While the health reform conversation may be a political, ACP doesn’t want to make it a partisan one. ACP’s policy recommendations represent a carefully researched series of ideas backed by evidence-based research, Dr. McLean said.
“There is a lot of nuance behind” the two recommendations, he noted, and those nuances are explored in a series of articles and editorials published Jan. 21 in Annals of Internal Medicine.
Sizing up single payer
The ACP acknowledges that for its single-payer system, the transition could be “politically difficult and strain the federal budget,” according to Ryan A. Crowley, senior analyst at ACP, and colleagues in an article outlining the organization’s vision. “Taxes would probably replace premiums, and private insurance would have a reduced role or be eliminated altogether.”
However, the authors note that a single-payer system could be designed to address concerns from a generally skeptical public, such as providing bulk funding or setting minimum standards to guide state operations. It also could include private insurance to provide supplemental coverage.
Even so, “adopting a single-payer system would be highly disruptive and could lead to price controls that would perpetuate flaws in the current Medicare payment system, including the undervaluation of primary care,” Mr. Crowley and colleagues wrote. “If prices are set too low, it could lead to shortages and longer wait times for services. Without sufficient cost controls, however, the cost of a single-payer system could be too high to be feasible.”
Pondering the public option
Given a single-payer plan’s potential challenges, ACP also is endorsing a public option model, which provides the choice of a government-sponsored health insurance plan to compete with existing private insurance options.
“Depending on its structure and implementation, a public choice (or public option) model available to all could help to achieve universal coverage, better access, and improved outcomes without the disruption of a single-payer approach,” the ACP authors noted.
The public option has its own drawbacks, they acknowledge. Those include an inability to achieve better savings on prescription drugs, compared with a single-payer system. The public option approach also doesn’t do away with the current administrative burden, and access issues related to narrow provider networks would persist.
Dr. McLean noted that a more highly regulated insurance market would be needed to help make the public option model work.
“Insurance companies don’t have regulation in a lot of things that they do,” Dr. McLean said. “We see that as quite problematic. They are kind of running amok at this point.”

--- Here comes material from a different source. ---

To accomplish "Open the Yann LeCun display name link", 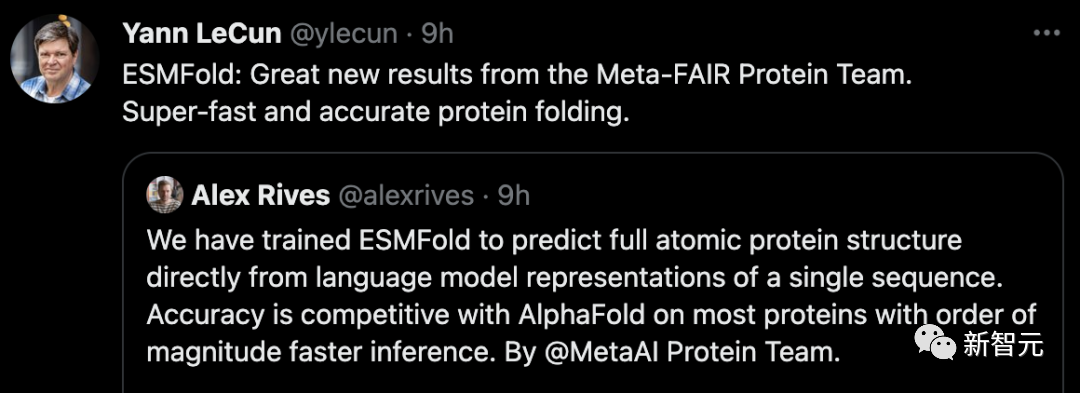I will click(201, 33).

Expanding the role of primary care
In either reform scenario, primary care would play a much greater role.
“We need to promote primary care,” Dr. McLean said. That includes better incentives to draw physicians to it. “We have to pay them enough,” he added.
The health care models will need to move away from higher pay to specialties for high-cost, high-volume procedural reimbursement. And they’ll need to recognize the need for placing a higher value on the cognitive services provided at the primary care level.
Also in need of change: physicians’ administrative burdens. Reforms need to address the burden created by value-based care and the poor application and misapplication of quality measures.
Migration to a single-payer environment could would make reducing the administrative burden a lot easier, Dr. McLean said. But it also could be done with a public option approach.
That’s where regulators can play a big role in working with insurers to help address administrative burden – streamlining prior authorization of procedures, the types of forms used, and other policies, Dr. McLean explained.
“The number of insurers and their ability to have their own rules and regulations [make it] incredibly complex for patients as well as physicians trying to figure out how to deliver the care that they need,” he noted.
Dr. McLean hopes that the ACP’s papers will spark conversation, particularly among legislators and regulators.
“The bottom line is we cannot afford to not do something bold,” he cautioned. “It is just not working. Our patients deserve better, and we can do better.”